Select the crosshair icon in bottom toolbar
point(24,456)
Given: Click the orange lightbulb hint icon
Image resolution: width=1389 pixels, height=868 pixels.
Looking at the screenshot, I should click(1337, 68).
* * *
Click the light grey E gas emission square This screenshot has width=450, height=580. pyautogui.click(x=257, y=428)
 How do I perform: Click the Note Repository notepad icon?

- [Work item]
In the listing above, find the line with "Click the light" and the line with "How do I perform: Click". Output those two lines and every line between them, exactly as written.

- [Response below]
Click the light grey E gas emission square This screenshot has width=450, height=580. pyautogui.click(x=257, y=428)
 How do I perform: Click the Note Repository notepad icon?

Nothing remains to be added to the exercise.